Tuesday, 9 June 2020

Street Scene (1931 King Vidor)

Street Scene comes over initially like a filmed play, which it was (Elmer Rice wrote both), with characters in front of a tenement building interacting, but as it goes on, it looks like we're in an actual New York street, the more evident the higher that crane mounted camera sweeps - but in fact it's a giant set. Quite how they then incorporated the climactic scene in which a mass of people flood in and traffic's brought to a halt, I'm not sure.

Young Silvia Sidney's being wooed by both her boss Walter Miller and the son of a Jewish free-thinker  William Collier Jr., who's a bit of a wimp, whilst her mother Estelle Taylor seems to be having quite a public flirtation with Russell Hopton, of which husband David Landau becomes more and more suspicious. (It doesn't help that all the neighbours - including waspish Beulah Bondi - disapprove.) John Qualen's the janitor.

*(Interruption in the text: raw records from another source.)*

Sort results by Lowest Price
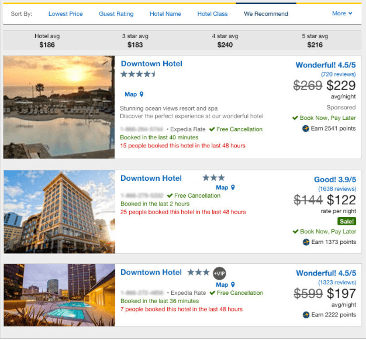366x340 pixels. pos(65,14)
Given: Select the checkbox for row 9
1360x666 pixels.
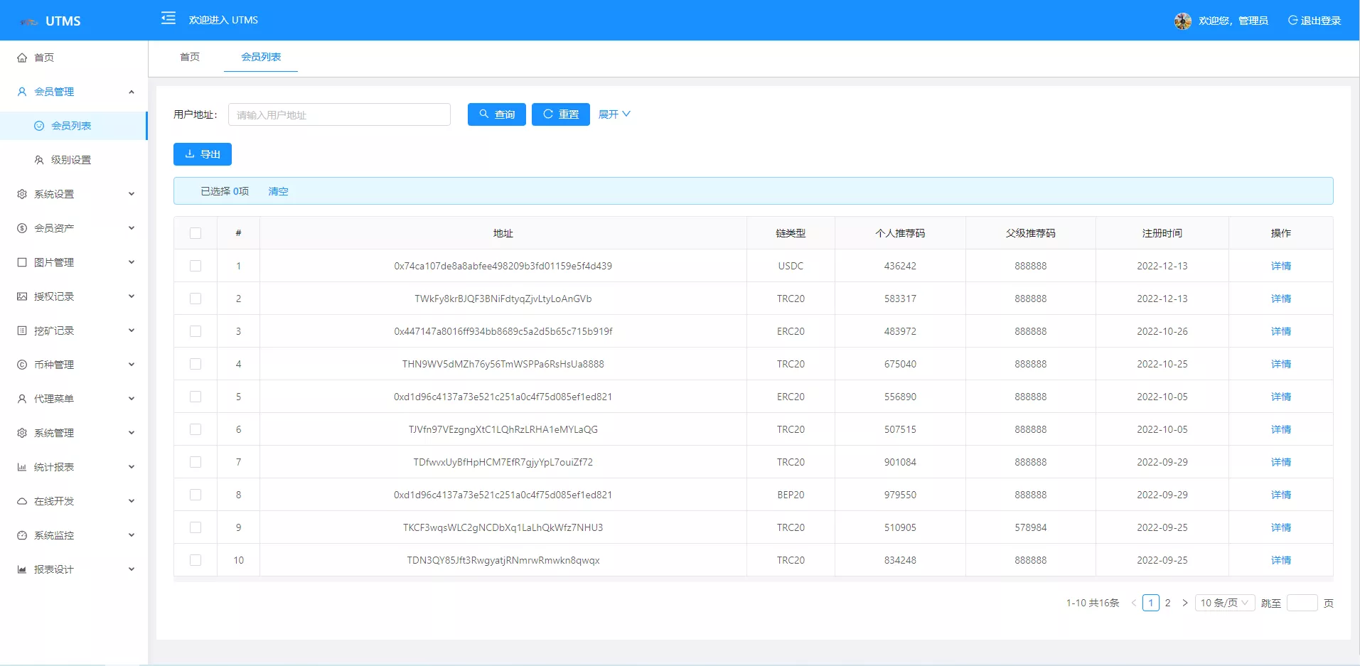Looking at the screenshot, I should 196,527.
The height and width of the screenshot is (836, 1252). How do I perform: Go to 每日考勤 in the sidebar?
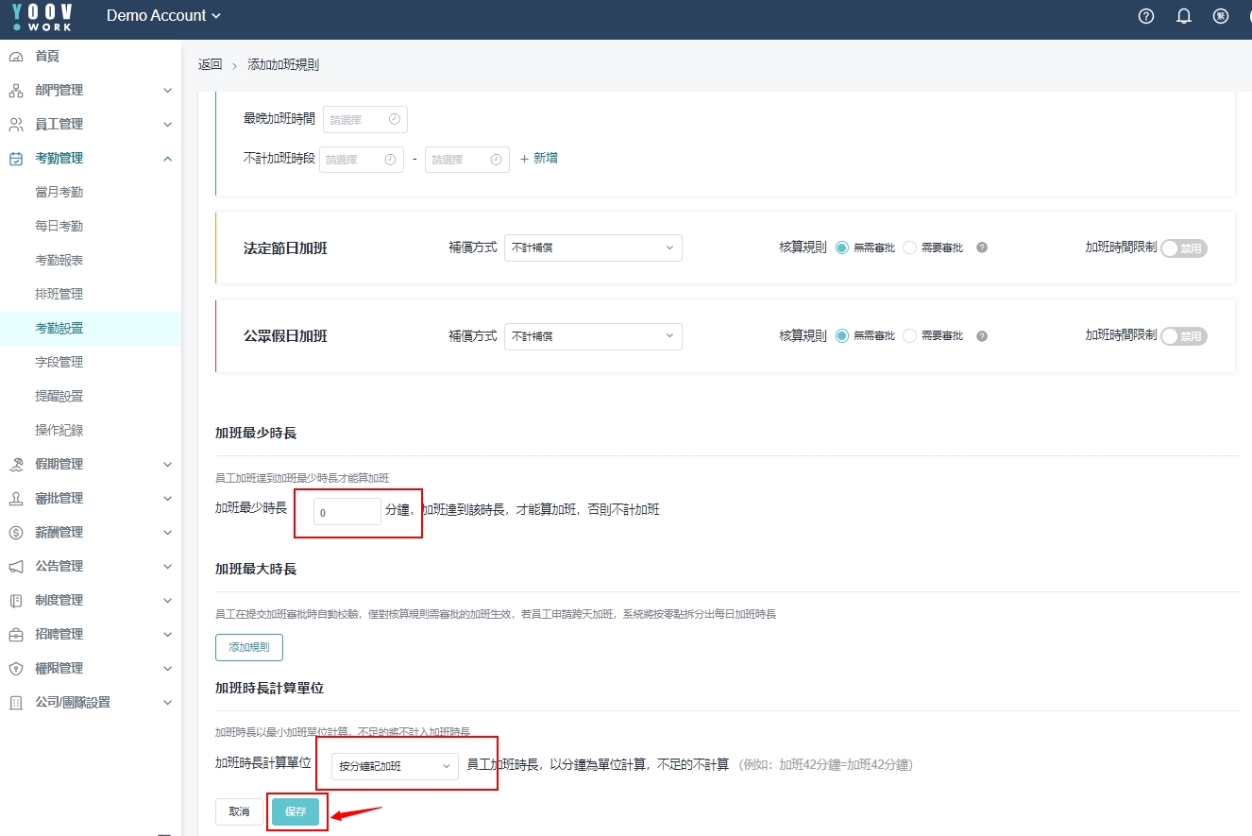click(59, 226)
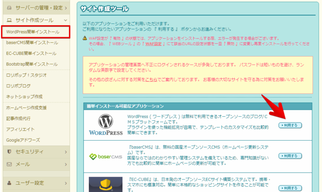Expand the メール section chevron
Image resolution: width=322 pixels, height=192 pixels.
[x=66, y=164]
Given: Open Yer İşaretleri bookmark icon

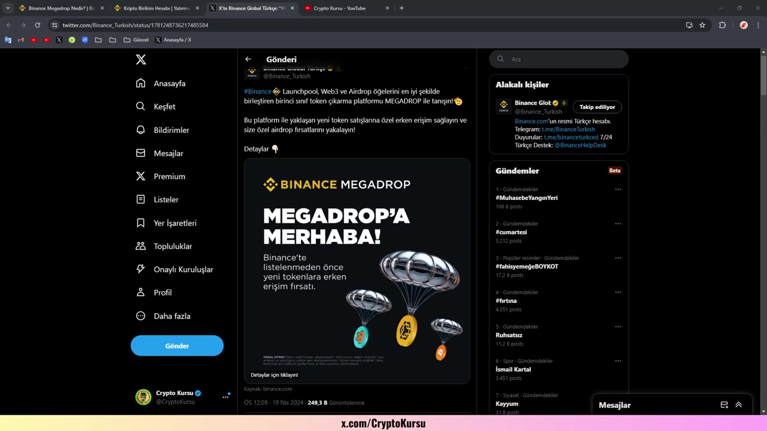Looking at the screenshot, I should coord(141,223).
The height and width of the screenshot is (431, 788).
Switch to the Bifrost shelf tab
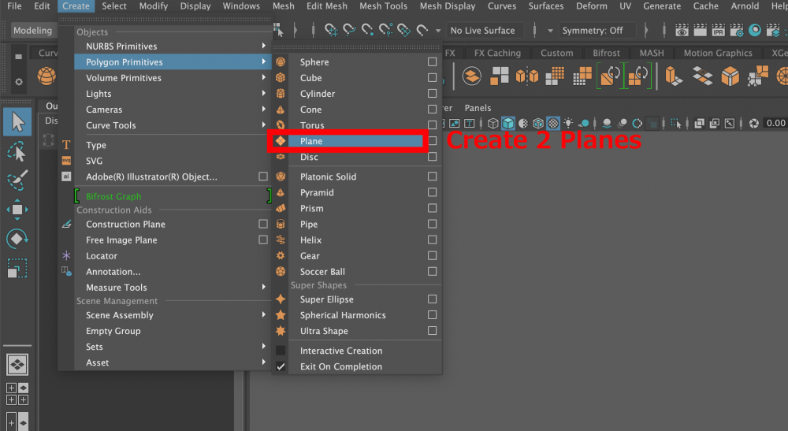[x=605, y=54]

I suppose the characters are quite clichéd - intellectual Jew, Irish bully, easy-going Italian (George Humbert)... Generally well-acted though.

I mentioned that camera - Vidor uses the crane artfully, taking us from window to window - the final shot is one giant pull backwards and up as Sidney leaves - very effective. And the rather over-done montage after the shot's fired and about a dozen people rush into the camera seems like another vestige of twenties cinema. Undeniably exciting scenes, though.

It's shot by George Barnes and scored by Lionel Newman, with some borrowing of Gershwin.

Amusingly, I note the copy we have, a from-VHS TCM transmission, took place at 4.30 a.m.

Kurt Weill made an opera out of it in 1947.